Exercise aim
Word for word, repeat the data that follows. Do not include the pictures.

━━━ Data in this exercise ━━━

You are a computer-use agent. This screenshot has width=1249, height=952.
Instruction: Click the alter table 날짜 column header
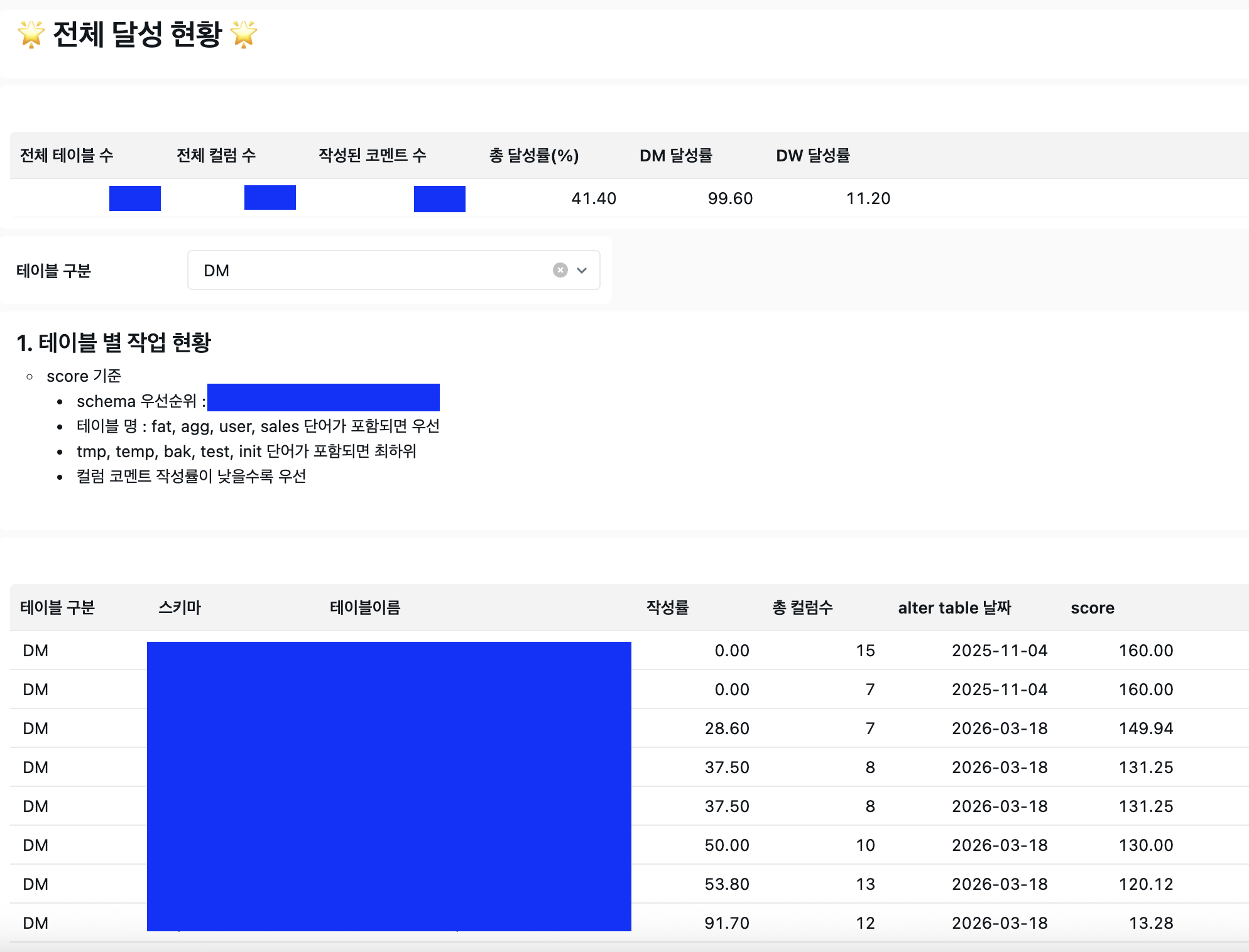tap(954, 607)

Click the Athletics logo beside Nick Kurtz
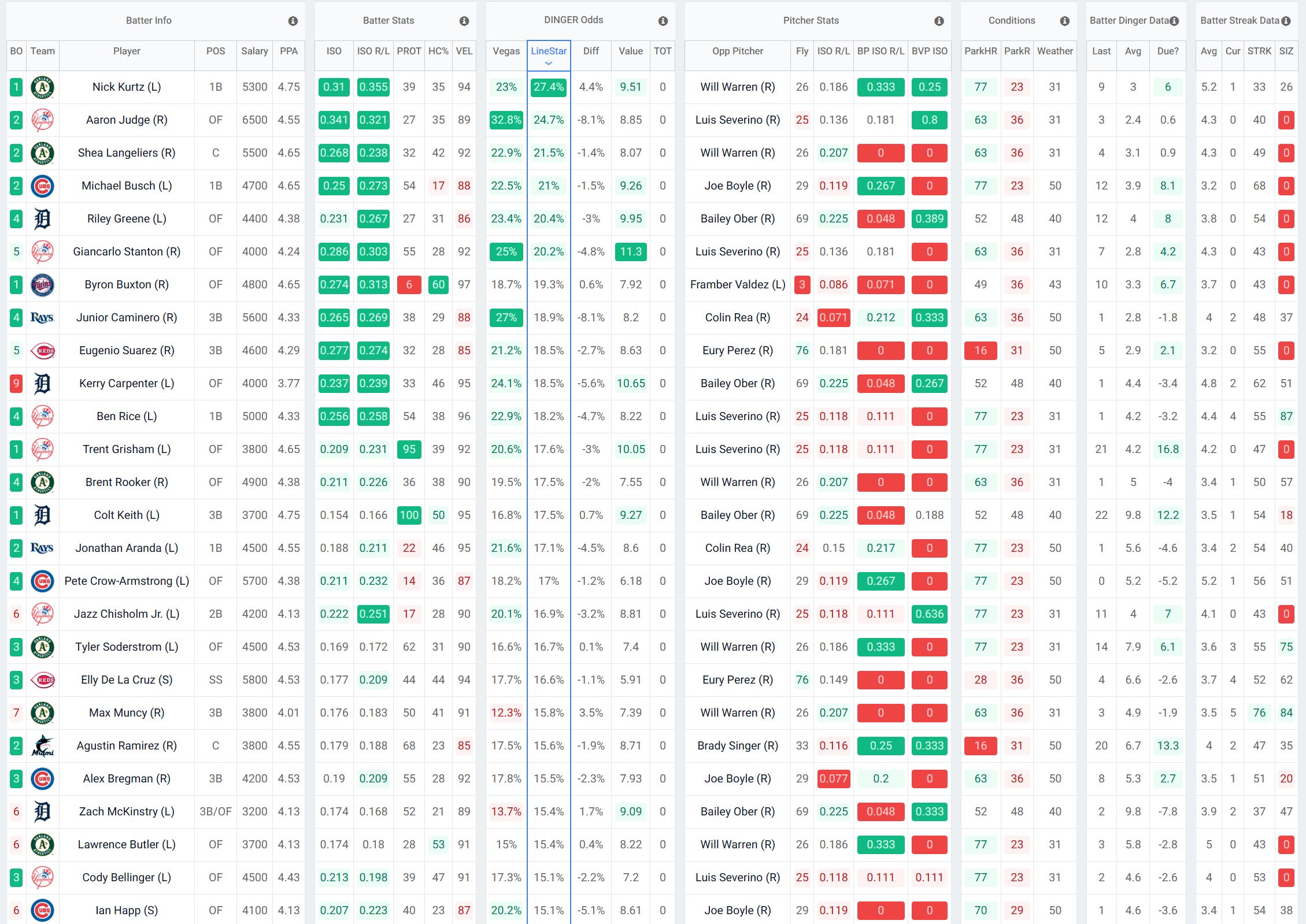click(x=42, y=87)
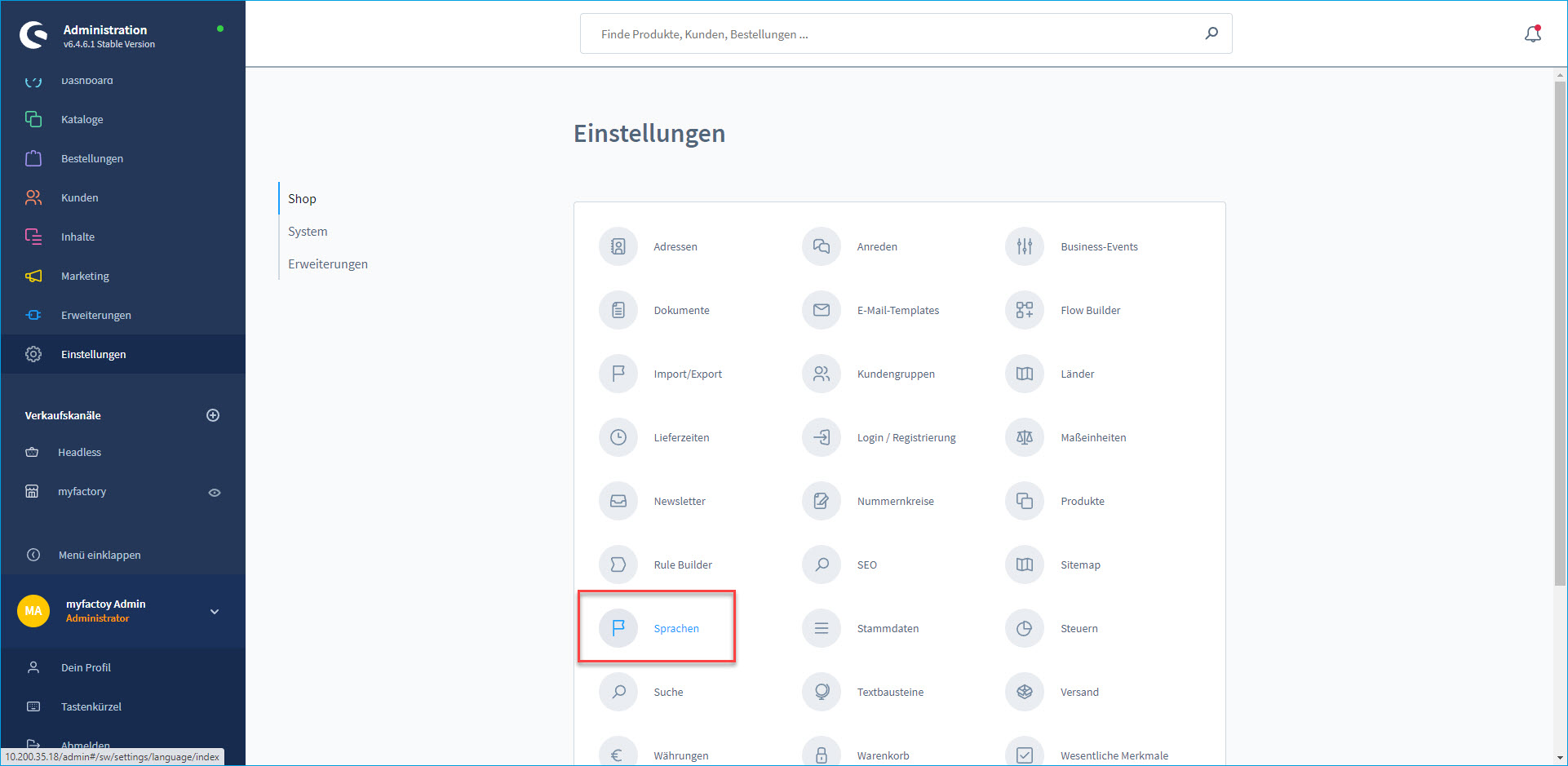
Task: Open the Steuern settings icon
Action: click(x=1024, y=628)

━━━

Response to the exercise
You are a computer-use agent. This screenshot has width=1249, height=952.
Instruction: Click the alter table 날짜 column header
tap(954, 607)

Click the Athletics logo beside Nick Kurtz
click(x=42, y=87)
Task: Open the Steuern settings icon
Action: click(x=1024, y=628)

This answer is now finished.